Head of UGCC on Ukraine

His Beatitude Sviatoslav, head of the Ukrainian Greek Catholic Church (UGCC), has issued an open letter concerning the situation in Ukraine and the persecution of Greek and Roman Catholics, along with Protestants and non-Moscow Patriarchate Orthodox, in the so-called “separatist region” of the country. The letter also addresses the stream of invective which has been flowing out of the Moscow Patriarchate (MP) recently. Here is an excerpt:

Amidst the horrors of war the tiny Ukrainian Greek and Roman Catholic minority experience oppression on the territories controlled by the “separatists.” Three Catholic priests were kidnapped: Pawel Witek and Wiktor Wąsowicz (Roman Catholic), Tykhon Kulbaka (Greek Catholic). The later was kept in captivity for 10 days and deprived of medicine he needed. The episcopal residence of the Greek Catholic bishop in Donetsk was robbed and sealed, depriving him of his chancery and all documentation. The Cathedral yard was hit by “separatist” rocket fire damaging the building and windows with shrapnel. The bishop and almost all Greek Catholic priests were forced to leave the environs of Donetsk. Armed representatives of separatist regime entered the church and desecrated the sanctuary. They “allowed” priests to stay and conduct services but put them on travel restrictions. Terrorists blackmail the clergy by threatening to harm their parishioners.

Most recently, on Saturday, August 16, the small monastery of the Sisters Servants of Mary Immaculate in Donetsk was seized and violated. The sisters who generously and humbly served the community and who were on a summer retreat or at summer camps for children outside of Donetsk cannot now return to their home now being used by the “separatists.”

Protestants are targeted by pro-Russian terrorist groups and have suffered the gravest violence: two sons of the pastor of the Evangelical Church “Metamorphosis” Alexander Pavlenko and two deacons of that church, Victor Brodarsky and Vladimir Velichko were taken from a church service, tortured, and killed by the terrorists. Their bodies were exhumed from amass grave in Sloviansk.

Unfortunately, the beleaguered Ukrainian Catholics, Greek and Roman, faithful of the Ukrainian Orthodox Church of the Kyivan Patriarchate and Protestants in the east of Ukraine are further endangered by the rhetoric of the Orthodox leadership in Russia, which is becoming increasingly similar to the propaganda of Russian political authorities and media.

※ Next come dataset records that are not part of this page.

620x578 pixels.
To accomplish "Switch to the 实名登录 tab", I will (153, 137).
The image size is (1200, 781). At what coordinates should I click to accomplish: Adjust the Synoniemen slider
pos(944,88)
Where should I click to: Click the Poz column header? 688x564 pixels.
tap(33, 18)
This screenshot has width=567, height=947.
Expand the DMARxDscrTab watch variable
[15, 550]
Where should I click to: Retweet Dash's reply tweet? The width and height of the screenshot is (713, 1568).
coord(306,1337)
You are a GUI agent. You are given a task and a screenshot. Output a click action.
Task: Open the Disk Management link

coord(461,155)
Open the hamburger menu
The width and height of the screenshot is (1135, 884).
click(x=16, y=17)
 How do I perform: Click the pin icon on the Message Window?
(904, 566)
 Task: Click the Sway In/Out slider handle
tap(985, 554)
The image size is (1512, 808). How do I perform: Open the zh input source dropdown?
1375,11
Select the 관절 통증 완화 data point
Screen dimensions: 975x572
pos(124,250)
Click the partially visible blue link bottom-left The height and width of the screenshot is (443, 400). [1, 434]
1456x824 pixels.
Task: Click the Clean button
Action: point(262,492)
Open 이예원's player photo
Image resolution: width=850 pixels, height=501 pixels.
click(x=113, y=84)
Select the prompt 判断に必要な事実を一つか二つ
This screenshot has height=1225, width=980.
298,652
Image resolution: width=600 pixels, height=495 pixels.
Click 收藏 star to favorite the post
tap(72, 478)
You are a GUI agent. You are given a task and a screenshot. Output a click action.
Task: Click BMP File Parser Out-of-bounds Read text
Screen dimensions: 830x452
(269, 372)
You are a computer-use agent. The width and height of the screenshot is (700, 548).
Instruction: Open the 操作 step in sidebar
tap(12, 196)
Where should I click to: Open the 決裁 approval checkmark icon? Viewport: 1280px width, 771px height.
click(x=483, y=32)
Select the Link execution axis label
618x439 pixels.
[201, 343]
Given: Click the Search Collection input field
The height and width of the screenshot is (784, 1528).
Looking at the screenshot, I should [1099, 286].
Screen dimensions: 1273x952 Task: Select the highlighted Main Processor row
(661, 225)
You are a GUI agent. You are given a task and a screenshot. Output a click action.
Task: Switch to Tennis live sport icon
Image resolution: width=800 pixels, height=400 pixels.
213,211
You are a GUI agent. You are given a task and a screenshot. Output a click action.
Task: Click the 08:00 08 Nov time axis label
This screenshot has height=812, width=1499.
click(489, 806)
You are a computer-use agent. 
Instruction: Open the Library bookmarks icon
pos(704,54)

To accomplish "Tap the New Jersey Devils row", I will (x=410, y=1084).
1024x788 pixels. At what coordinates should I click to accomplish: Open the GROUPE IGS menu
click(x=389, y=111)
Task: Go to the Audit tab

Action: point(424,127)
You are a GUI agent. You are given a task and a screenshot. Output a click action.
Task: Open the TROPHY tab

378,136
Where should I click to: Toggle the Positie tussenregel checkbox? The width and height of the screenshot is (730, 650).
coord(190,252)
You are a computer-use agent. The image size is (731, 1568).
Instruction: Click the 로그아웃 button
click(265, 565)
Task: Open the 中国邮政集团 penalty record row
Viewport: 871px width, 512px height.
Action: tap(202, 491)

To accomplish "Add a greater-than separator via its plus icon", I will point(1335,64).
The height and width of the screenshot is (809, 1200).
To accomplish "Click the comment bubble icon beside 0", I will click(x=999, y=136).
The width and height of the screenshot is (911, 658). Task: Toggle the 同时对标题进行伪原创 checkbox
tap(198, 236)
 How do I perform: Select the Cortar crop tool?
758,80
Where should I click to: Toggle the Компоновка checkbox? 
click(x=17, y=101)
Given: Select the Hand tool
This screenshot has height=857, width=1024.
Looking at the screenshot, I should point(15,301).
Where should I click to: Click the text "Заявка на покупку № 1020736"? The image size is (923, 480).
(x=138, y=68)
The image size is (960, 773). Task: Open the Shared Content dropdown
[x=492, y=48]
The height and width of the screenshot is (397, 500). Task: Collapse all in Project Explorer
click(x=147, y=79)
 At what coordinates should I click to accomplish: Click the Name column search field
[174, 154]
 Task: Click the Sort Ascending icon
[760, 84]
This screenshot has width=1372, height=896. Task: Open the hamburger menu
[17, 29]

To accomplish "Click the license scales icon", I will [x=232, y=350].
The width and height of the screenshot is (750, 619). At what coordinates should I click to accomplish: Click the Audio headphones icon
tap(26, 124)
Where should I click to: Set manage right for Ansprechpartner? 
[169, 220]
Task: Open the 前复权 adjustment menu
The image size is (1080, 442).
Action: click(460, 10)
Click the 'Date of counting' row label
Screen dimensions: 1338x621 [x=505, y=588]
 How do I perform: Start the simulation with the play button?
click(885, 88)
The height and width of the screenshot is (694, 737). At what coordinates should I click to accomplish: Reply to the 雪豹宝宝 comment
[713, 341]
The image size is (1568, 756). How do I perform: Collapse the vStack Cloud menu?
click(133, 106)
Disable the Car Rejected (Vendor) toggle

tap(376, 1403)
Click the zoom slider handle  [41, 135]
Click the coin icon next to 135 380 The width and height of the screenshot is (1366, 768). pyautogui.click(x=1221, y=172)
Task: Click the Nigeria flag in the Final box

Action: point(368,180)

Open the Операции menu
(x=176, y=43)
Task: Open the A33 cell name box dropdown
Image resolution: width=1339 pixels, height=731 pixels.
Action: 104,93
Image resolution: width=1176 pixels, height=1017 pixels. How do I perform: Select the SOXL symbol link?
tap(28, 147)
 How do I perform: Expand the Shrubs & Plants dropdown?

In recent documents issued in Moscow at the highest level of the Russian Orthodox Church, particularly in a letter to the Primates of the Orthodox Churches, Greek Catholics and the Ukrainian Orthodox of the Kyivan Patriarchate, disrespectfully called “Uniates” and “schismatics”, are defamed. They are held responsible for the military conflict in Eastern Ukraine and are accused of generating the warfare, especially the violence against Orthodox clergy and faithful endured as a result of military operations. Russian Orthodox leaders spread libelous information about Greek Catholics and other confessions thereby putting them in danger from the separatist militants who identify themselves as warriors for Russian Orthodoxy.

Although there are, understandably, a lot of bitter feelings right toward the Russian Orthodox Church, let us not forget that the faithful of this confession, though separated from the Catholic Church, endured nearly a century of violent persecution at the hands of the Soviet state. That is one reason why the rhetoric if the MP is do depressing; it is a betrayal of the memory and witness of the Russian Orthodox martyrs who would not lay down their faith to be trampled upon by state-backed violence. The UGCC, too, suffered  terribly under communism, though the memory of their suffering — which in no small part benefitted the “official” Orthodox Church — has never been acknowledged by the MP. When the UGCC emerged from the catacombs in 1989, it did so with hundreds, if not thousands, of clergy and millions of followers. Why? Because it had not capitulated; it had kept the Faith pure and unbiased by ideological interests. Sadly, the MP couldn’t say the same. After the year 2000, however, there was hope that the situation had changed and that the Russian Church was no longer the handmaid of the Russian state. Can anyone honestly hold such a view today?